I found Tina Campt’s use of the term “vernacular photography” thematically apt. Though she never mentions it, the etymology of “vernacular” is linked to slavery. From the OED: “vernacular”, early 17th century: from Latin vernaculus ‘domestic, native’ (from verna ‘home-born slave’) + -ar.* Used in conjunction with photography, the act of being “arrested” or institutionally remembered (75) in an indexical image can be understood as a form of bondage that can only speak of its realities from below. (98) By comparing two sets of archives of historically dismissed photographs from moments during the black diaspora, that of early twentieth-century Cape Town prisoners and mid-century arrest of Freedom riders, Campt registered the quiet resistance of the black body in the quotidian practice of criminal cataloguing. She argues that the photographs, though silent, are not totally unfelt. This notion extends to its material presentation in an album which has become “an indisputably haptic repository of re/collection” (71). Harvey Young parallels this idea in his concept of “stillness” as the slave’s ironically “active performance of arrest”. (27) By being compelled to sit in front of the camera, Young contends that Delia becomes the embodiment of “‘specimen,’ and an idealized xenotype of the ‘other.’” (38)

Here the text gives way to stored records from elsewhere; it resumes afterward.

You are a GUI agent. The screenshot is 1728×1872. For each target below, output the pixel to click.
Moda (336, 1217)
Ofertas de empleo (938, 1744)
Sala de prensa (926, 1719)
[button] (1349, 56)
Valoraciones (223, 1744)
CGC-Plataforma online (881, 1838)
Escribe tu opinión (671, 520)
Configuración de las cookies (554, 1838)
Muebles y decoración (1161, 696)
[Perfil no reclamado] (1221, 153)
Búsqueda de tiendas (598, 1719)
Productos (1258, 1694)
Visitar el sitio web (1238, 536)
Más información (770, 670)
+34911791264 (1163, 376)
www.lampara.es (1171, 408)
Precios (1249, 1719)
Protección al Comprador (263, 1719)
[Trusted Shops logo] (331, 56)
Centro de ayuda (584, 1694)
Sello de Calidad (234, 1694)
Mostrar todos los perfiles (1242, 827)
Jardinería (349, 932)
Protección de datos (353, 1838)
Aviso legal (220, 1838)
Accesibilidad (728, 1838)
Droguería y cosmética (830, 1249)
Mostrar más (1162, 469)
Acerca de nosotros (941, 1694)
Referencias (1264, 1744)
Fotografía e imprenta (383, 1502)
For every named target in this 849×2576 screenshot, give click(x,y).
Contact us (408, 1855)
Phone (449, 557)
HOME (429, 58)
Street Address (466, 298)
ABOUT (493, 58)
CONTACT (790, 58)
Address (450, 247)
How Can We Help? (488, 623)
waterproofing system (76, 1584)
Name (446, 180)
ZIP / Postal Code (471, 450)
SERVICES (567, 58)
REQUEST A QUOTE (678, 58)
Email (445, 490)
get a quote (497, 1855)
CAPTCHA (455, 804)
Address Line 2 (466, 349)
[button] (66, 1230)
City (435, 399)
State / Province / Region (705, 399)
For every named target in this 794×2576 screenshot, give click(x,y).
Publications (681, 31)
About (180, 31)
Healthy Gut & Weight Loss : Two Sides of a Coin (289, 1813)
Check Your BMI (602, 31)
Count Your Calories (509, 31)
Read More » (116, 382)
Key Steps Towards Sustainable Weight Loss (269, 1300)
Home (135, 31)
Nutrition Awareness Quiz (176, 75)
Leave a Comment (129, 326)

This concept dovetails with Allan Sekula’s notion of the instrumental nature of the photograph as a “silence that silences” (6). The primacy put upon photographs by criminologists such as Alphonse Bertillon, who applied the anthropological technique of anthropometry to law enforcement, elevated its status as evidence for potential deviant behaviour. (6) However, an individual photograph cannot yield any conclusion other than a record of incarceration or blotter. To gain insight into the nature of the criminal body, Campt’s studies mention the use of “rigidly formatted, serial images” that grouped traits and identity “through their static systematization of physical attributes.” (75-84), which Sekula also touches upon in his study (13, 26-33).

The positivist obsession with visual cataloguing overtook the “textual” attributes of the person. (Sekula, 6). The purpose of the clerical codification of the criminal body is to mute the person’s guises and diminish his agency to speak his alibis (ibid.). It seemed like a theoretically sound system except that subtle acts of resistance and humanity hums through the lower frequencies within criminal identification and attendant haptic temporalities. (ibid.)

Alan Trachtenberg has previously dealt with what Sekula writes as photography’s capability for a “double system of representation” that can function “honorifically and repressively”. Sekula, though, was keen to point out that the downward proliferation of portrait photography was used to delimit the terrain of the other. (7) This idea was subverted by the Mexican photographer Lola Alvarez Bravo in her photographs of feminine figures and artist friends, who were “muted” by their subjugation to a paternal order. It was through her vernacular use of the photograph as a journalist [“keeping one or two for yourself”](Reina, 31) and the subtle showing of repression with mere shadow-work and “striking of a pose” that she was able to sing her irrepressible creative spirit.